MAC Address      State    VSI Name                        Link ID/Name  Aging

0001-0000-001c   Dynamic  vpna                            0             Aging

0002-0000-0009   IS-IS    vpna                            Tunnel1       NotAging

0001-0000-001c   Dynamic  vpnb                            0             Aging

0002-0000-0009   IS-IS    vpnb                            Tunnel1       NotAging

0001-0000-001c   Dynamic  vpnc                            0             Aging

0003-0000-0009   IS-IS    vpnc                            Tunnel2       NotAging

0001-0000-001c   Dynamic  vpnd                            0             Aging

0004-0000-0009   IS-IS    vpnd                            Tunnel2       NotAging

--- 8 mac address(es) found  ---

# Verify that the VTEP has established adjacencies with all its neighbors.

[RouterA] display vxlan isis peer

System ID: 0002.0000.0000

Link interface: Tunnel1

Circuit ID: 0002.0000.0000.0001

State: Up

Hold time: 8s

Neighbour DED priority: 64

Uptime: 03:17:51

 

System ID: 0003.0000.0000

Link interface: Tunnel2

Circuit ID: 0003.0000.0000.0001

State: Up

Hold time: 6s

Neighbour DED priority: 64

Uptime: 03:13:25

# Verify that the VXLAN IS-IS LSDB is populated correctly.

[RouterA] display vxlan isis lsdb

Link state database information for VXLAN ISIS (Tunnel 1)

LSP ID                   Seq num     Checksum  Holdtime  Length    Overload

-----------------------------------------------------------------------------

0001.0000.0000.0000-00*  0x00000003  0xba21    1043      67        0

0002.0000.0000.0000-00   0x00000004  0x1441    1122      59        0

0002.0000.0000.0001-00   0x00000001  0x1670    874       57        0

 

          Link state database information for VXLAN ISIS (Tunnel 2)

LSP ID                   Seq num     Checksum  Holdtime  Length    Overload

-----------------------------------------------------------------------------

0001.0000.0000.0000-00*  0x00000003  0xc614    1043      67        0

0003.0000.0000.0000-00   0x00000002  0x770b    1010      89        0

0003.0000.0000.0001-00   0x00000001  0x1d67    1010      57        0

 

Flags: *-Self LSP, +-Self LSP(Extended)

# Verify that VXLAN IS-IS has learned the MAC addresses of remote VMs.
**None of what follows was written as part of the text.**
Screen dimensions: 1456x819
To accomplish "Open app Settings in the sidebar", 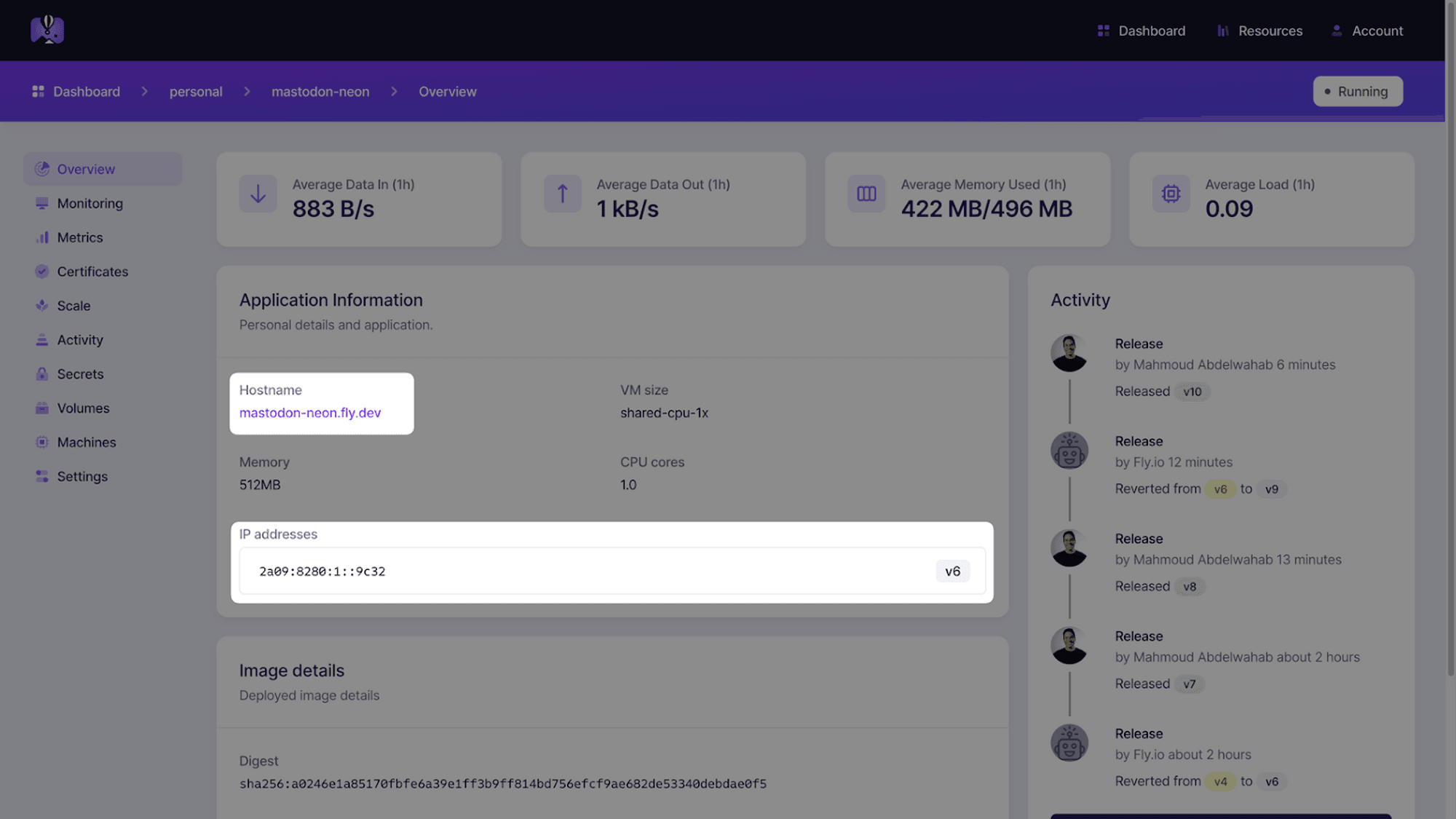I will (x=82, y=477).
[RouterA] display vxlan isis remote-mac

MAC Flags: A-MAC has been received by an active tunnel interface

           C-MAC conflict with local dynamic MAC

           F-MAC has been flushed to the remote MAC address table

  VXLAN ID: 10002

    MAC address: 0003-0000-0009

      Interface: Tunnel2

          Flags: AF

  VXLAN ID: 10003

    MAC address: 0003-0000-0009

      Interface: Tunnel2

          Flags: AF

# Verify that VXLAN IS-IS has learned remote VXLAN information.

[RouterA] display vxlan isis remote-vxlan

VXLAN Flags: S-VXLAN supported at the local end

             F-Association between VXLAN and Tunnels has been flushed to L2VPN

 

  VXLAN ID: 10000

     Flags: FS

    Tunnel: 1

  VXLAN ID: 10001

     Flags: FS

    Tunnel: 1

  VXLAN ID: 10002

     Flags: FS

    Tunnel: 2

  VXLAN ID: 10003

     Flags: FS

    Tunnel: 2

2.        Verify that VMs in different sites can ping each other if they are in the same VLAN. VMs cannot ping each other if they are not in the same VLAN. (Details not shown.)